Most Americans will go their entire lives without ever holding a piece of paper that is more than three times longer than a normal piece of paper, but of standard width. Try, for a moment, to envision such a sheet. Does the paper of your reckoning curl inward at both ends, like an ancient scroll? Or is it flat and unwieldy, like a rather small, very thin door with no knob that is attached to nothing? Is it more like something out of Kafka’s nightmares, or Picasso’s dreams?
For New York voters in four of the city’s five boroughs on Tuesday, this Frankensteinian concept of ultralong paper was made manifest, as they were handed midterm election ballots measuring 34 inches in length, and then left to contemplate them for hours while they waited for technicians to repair the vote scanning machines being jammed by 34 inch midterm ballots all over the city. (Staten Island, which had fewer candidates and races, distributed a shorter ballot. The executive director of the city’s Board of Directions said there were far fewer problems reported there.)
For reference, thirty-four inches is the number, from withers to paw, of what the American Kennel Club would classify as a show-worthy adult male Irish wolfhound, as well as the height of a three-story Barbie Dream House.
Elsewhere in the country, localities plagued with Election Day calamities are still scrambling to determine the victors of their highly contentious races, but most New York City contests were far from competitive. Frustrations arose not from close margins, but from the ballots themselves.
Scanning machines reportedly jammed if voters failed to tear their paper ballots across a bisecting perforated edge, or if they did tear along the perforated edge, but imperfectly. Those issues led to voting lines that extended outside of polling places, into a daylong rainstorm, where the ballots people were holding became wet, subsequently causing further problems for people attempting to send damp paper through the $6,485.00 ES & S DS200® precinct scanner and tabulators.
At a time when men and women in low-Earth orbit can vote in midterm elections happening 220 miles below them by sending an encrypted email to their county clerk office, the impatient New York voter must wonder: Why did the city’s electorate submit its votes on a piece of paper several inches longer than the browned parchment of the U.S. Constitution?
The answer appears to be: No reason.
New York state election law is popularly understood to include what is often referred to as a “full-face ballot” requirement, stipulating that all candidates for all offices in an election be presented simultaneously, as part of a single display — the sort of idea a person might propose if he had never seen a book, or had only ever experienced music as a second-long cacophonous burst of every note simultaneously.
A man holds his ballot in Brooklyn. Please note: The ballots were twice this long.CreditBrendan Mcdermid/Reuters
According to a 2005 examination by The Brennan Center for Justice, the legal basis for the full-face requirement effectively does not exist. The design convention seems to stem from a misinterpretation of ballot reforms that were enacted in the 1890s in order to curb election tampering (by, for instance, leaving a candidate’s name off a ballot entirely), and were subsequently adapted to accommodate the design of the first automatic voting machines, which were first used later in the decade.

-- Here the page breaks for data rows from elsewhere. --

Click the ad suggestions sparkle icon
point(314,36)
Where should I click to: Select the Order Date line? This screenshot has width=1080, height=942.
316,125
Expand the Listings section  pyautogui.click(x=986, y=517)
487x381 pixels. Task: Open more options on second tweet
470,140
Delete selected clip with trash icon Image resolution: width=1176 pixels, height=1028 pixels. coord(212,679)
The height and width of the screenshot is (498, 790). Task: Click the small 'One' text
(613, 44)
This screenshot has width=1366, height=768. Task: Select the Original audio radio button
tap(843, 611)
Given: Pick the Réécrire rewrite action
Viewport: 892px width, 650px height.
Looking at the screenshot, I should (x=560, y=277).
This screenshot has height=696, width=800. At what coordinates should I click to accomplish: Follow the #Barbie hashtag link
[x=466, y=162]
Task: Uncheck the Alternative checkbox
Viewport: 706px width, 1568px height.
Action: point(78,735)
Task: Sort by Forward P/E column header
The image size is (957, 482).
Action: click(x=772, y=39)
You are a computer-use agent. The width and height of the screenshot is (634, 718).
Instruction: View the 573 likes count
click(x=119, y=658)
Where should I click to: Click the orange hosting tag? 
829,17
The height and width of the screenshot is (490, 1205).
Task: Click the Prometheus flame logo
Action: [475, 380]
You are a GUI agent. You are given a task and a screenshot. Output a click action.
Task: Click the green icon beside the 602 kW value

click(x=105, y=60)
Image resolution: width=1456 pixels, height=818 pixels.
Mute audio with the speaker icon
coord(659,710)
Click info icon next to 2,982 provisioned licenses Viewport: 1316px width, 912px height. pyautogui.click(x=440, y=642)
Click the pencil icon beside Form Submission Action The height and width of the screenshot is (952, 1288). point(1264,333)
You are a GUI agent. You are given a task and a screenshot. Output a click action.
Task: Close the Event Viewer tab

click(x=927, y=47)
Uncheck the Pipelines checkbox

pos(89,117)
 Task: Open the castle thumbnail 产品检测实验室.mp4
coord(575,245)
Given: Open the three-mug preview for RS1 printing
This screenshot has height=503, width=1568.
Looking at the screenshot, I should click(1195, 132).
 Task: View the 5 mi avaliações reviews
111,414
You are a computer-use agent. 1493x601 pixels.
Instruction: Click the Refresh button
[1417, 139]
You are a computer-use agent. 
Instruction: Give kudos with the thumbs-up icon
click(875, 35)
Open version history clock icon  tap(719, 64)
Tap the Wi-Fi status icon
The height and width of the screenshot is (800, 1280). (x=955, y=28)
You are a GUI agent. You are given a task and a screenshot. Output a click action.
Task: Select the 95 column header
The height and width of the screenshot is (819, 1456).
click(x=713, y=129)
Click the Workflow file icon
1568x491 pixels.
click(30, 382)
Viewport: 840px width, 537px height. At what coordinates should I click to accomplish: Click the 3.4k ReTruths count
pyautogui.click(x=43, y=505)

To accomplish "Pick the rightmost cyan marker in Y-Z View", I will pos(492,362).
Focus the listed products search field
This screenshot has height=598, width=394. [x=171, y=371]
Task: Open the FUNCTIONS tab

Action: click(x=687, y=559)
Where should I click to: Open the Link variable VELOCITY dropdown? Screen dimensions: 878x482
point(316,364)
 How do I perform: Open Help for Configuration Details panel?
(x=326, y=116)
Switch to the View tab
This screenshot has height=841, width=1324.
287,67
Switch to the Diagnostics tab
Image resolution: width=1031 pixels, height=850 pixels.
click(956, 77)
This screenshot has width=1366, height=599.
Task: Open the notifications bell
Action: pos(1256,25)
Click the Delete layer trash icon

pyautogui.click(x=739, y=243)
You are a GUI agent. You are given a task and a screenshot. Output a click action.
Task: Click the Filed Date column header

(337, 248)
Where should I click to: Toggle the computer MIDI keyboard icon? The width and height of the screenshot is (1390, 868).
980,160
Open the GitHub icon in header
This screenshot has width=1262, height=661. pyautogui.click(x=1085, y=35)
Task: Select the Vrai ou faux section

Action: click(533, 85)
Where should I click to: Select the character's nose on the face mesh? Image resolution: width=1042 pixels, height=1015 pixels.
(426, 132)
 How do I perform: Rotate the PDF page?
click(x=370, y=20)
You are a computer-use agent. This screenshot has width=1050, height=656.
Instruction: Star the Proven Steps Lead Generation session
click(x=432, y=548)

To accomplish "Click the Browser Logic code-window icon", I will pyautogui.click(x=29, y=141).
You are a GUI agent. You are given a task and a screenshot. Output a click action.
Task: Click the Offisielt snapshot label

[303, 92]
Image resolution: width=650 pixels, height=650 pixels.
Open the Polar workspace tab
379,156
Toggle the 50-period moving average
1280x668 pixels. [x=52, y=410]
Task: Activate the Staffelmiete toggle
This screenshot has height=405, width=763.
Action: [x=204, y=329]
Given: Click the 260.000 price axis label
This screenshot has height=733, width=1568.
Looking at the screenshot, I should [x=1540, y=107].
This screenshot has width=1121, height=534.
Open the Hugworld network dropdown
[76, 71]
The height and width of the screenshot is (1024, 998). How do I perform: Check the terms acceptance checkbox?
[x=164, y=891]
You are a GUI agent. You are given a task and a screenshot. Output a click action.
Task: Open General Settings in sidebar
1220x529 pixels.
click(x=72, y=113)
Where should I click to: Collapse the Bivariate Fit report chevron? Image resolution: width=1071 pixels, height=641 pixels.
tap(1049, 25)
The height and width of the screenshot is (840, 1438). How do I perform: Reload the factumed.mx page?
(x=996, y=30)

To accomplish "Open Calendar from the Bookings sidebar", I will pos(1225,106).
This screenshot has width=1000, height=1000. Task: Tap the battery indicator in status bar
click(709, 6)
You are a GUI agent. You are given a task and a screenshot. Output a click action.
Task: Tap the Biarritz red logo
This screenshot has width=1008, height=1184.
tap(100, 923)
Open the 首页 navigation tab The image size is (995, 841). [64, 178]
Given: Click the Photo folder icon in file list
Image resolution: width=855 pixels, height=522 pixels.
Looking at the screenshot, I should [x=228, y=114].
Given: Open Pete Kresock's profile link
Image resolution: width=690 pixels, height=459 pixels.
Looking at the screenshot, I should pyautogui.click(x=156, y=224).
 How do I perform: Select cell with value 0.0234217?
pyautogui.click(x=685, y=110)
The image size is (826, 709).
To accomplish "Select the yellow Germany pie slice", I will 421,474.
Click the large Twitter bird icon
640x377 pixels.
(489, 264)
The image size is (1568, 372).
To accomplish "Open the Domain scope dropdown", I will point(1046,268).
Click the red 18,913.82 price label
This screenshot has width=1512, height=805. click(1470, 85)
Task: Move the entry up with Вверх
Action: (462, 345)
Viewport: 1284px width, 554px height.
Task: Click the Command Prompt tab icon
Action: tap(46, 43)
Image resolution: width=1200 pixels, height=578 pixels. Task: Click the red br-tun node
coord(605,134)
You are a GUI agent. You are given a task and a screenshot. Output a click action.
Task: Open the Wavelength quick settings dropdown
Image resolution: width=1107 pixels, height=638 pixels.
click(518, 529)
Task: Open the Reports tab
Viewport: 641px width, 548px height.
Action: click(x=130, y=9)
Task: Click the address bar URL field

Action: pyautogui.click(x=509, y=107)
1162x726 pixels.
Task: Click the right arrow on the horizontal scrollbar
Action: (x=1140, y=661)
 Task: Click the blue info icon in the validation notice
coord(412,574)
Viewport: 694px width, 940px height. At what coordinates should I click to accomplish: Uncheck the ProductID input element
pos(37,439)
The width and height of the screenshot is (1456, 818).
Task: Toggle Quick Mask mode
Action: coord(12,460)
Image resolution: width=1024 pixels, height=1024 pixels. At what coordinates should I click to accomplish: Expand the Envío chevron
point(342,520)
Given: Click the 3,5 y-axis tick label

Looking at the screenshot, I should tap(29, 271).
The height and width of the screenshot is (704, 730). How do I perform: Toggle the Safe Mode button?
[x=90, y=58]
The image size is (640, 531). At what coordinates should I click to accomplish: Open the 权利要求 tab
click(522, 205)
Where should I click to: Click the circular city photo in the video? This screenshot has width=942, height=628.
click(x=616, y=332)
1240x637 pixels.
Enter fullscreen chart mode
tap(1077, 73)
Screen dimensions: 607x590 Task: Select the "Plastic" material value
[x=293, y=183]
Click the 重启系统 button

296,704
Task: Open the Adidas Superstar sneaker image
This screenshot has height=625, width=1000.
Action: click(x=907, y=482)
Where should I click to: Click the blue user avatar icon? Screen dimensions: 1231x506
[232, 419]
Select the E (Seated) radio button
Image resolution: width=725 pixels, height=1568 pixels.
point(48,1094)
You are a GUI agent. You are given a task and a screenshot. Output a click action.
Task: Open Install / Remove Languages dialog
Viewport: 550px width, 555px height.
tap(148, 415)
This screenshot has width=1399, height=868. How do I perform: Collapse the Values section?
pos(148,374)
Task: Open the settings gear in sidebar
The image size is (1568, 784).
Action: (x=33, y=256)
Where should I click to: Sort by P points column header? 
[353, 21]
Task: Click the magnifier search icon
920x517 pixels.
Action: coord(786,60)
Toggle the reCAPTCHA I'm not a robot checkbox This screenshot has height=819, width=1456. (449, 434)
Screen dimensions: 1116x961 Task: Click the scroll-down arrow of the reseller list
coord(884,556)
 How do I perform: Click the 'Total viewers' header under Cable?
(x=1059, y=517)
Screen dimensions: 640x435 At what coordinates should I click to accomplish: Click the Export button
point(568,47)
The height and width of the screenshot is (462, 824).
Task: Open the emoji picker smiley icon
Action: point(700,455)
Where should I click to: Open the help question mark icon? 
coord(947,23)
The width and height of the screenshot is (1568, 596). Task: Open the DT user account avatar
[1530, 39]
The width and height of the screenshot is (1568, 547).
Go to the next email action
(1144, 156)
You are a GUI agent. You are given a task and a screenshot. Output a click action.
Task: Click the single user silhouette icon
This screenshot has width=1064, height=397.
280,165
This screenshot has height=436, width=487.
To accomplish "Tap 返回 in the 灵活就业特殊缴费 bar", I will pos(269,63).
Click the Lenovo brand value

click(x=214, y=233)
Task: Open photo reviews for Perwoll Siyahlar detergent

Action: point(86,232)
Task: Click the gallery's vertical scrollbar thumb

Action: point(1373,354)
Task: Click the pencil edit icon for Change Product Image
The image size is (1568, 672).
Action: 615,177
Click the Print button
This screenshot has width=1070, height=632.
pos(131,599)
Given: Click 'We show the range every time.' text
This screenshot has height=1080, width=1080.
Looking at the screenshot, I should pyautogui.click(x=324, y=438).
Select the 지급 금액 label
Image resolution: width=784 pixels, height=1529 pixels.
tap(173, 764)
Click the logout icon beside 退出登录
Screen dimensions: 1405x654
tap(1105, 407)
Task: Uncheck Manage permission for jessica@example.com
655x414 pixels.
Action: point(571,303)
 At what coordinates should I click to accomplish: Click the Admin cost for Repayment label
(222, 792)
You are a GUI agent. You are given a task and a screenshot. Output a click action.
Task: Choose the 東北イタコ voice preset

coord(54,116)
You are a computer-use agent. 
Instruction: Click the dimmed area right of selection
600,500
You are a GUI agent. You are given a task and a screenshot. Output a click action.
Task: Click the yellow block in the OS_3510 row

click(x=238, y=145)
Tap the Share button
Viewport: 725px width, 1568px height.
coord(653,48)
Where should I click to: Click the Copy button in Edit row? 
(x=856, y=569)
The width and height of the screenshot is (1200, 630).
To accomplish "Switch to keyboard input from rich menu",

In the old days, ballots were not provided by the government, but frequently handed out by representatives of the political parties themselves, which made them subject to, among other problems, underhanded design manipulations. (In the even older days, people just screamed out their vote. New York’s 1777 Constitution proposes an experiment to determine if voting by ballot is preferable to voting aloud.)
Today’s American voting practices were shaped largely by what in the 19th century was known as “the Australian ballot.” (Here’s a sweet sentence from the National Museum of Australia website, describing that nation’s early political ambitions: “When convict transportation to New South Wales ceased in 1840 many residents believed the colony was ready for self-rule, and demands for a new political system increased.”)
Under this method, government-supplied ballots printed with the name of every candidate were distributed only at polling places, to voters who marked the papers in private booths. Secret ballots, it was reasoned, would end rampant voter bribery (since bribers would have no way of verifying if a person had voted as they were paid to) and curtail intimidation. Less publicly touted was the newfound ability to disenfranchise illiterate voters, like, for instance, many of the former slaves who had been granted Constitutional voting rights in 1870.
The rise of secret ballots in the United States coincided with an apparent plunge in eligible voter turnouts. Data collected by UC Santa Barbara’s American Presidency Project indicates that nearly 88 percent of the eligible population voted in the 1888 presidential election; by 2012 that figure had dropped below 55 percent. Theories abound to explain the participation plummet. Some point to a lack of public accountability once voting was made a private process; a 2008 Yale study of 180,002 households found that voters were much more likely to participate in elections when they believed their turnout (or lack thereof) would be revealed in a mailing to their neighbors. People may have just missed the bribes.
Interestingly, thousands of voters in New York City may have unwittingly participated in a turn-of-the-century Election Day throwback this week, thanks to the broken machines. While standing in line to cast their secret votes, many of them passed the time by filling out their 34-inch ballots in the open.